しかし当然、ただ一撃放り込むだけで終わるミツキではない。
受け切れなければそれで終わり。しかしセロは受け止めるだろうことは織り込み済み。目的はその場に釘づけにすることだ。
間断無く、いつ取りだされたのか、ミツキの後方から高密度の気力を纏ったダガーが二本、高速でセロへ飛来する。
セロはミツキの大剣を止めたまま、複雑幾重にも重ね合わせた魔法障壁を展開させた。
ダガーは障壁破壊の効果を付与されていたが、魔法抵抗も重ねた障壁に半ばほどでその勢いを殺されてしまう。
不意を突いたダガーを止められ、鍔迫り合いになる二本の黒い刃。
拮抗する、と思われた刹那。
ミツキは黒い大剣を手放す。
「吹っ飛べ」
「……ッ!?」
手放されながらも押し込んでくる大剣を、セロは無視することもできず、その一瞬の意識の分散から、文字通り下から上へと吹き飛ばすような蹴りをまともに受けてはるか上空まで打ち上げられる。
ミツキはそれを好機と判断して、宙に蹴り上げたセロへ大剣を投擲した。
「……ぐ」
ここまで見事に吹き飛んだことに対して、セロは特に何も思わない。問題なのはこちらが反撃する隙を与えてくれないミツキの連撃だ。

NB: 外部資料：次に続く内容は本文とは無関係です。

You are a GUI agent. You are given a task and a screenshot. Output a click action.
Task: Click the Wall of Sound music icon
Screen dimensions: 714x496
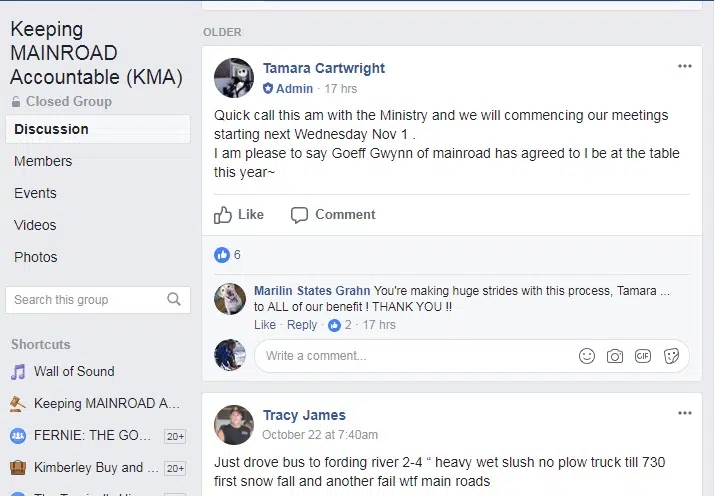pyautogui.click(x=18, y=372)
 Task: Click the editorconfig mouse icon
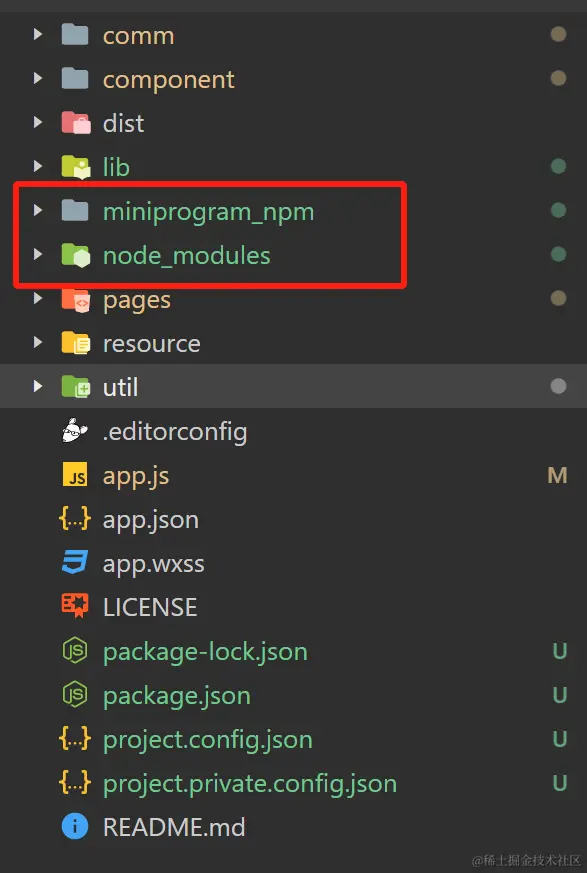click(75, 430)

一瞬の思考の中にあっても、無造作に、だが確実に投擲された大剣を弾き飛ばす。
と、またも息をつく間もなく二本のダガーが不意をつく形で目前に迫っていた。
今度もまた、魔法障壁を半ばまで壊された所でその勢いを止めることに成功する。
しかし、
(……強度はさっきの数倍だったのに)
ようするに、初撃は相手も手加減していたことになる。
「……やるな」
小さくも、極めて珍しい評価を下した。
「それはどうも」
「ッ!?」
全く有り得ないことに、はるか地上にいるはずのミツキの声が自分の後ろ、つまりさらに上空から聞こえたのだ。
まったく――、
「……ふざけた奴だ」
小さく呟かれた言葉と同時、セロの膨大な魔力を通された黒い大鎌はさらに凶しい輝きを放ち、振り下ろされたミツキの強撃を完全に受け止める。いや、
完全に、押し返した。
予想外の力で押し返されたミツキは、少しの驚きと共に数メートル後ずさった。
驚いた表情のまま、底を見せない魔力の強大さを見せるける凶月を見やる。
純粋な魔力(気力も)は無色透明。そこに個人の本質が加わり色が付く。
凶月の魔力色はくすんだ黒。
契約獣、暗夜の魔神、ディアボロスの色。
質量共に、最凶と謳われるにふさわしい魔力だった。
ミツキの顔が、狂笑に染まる。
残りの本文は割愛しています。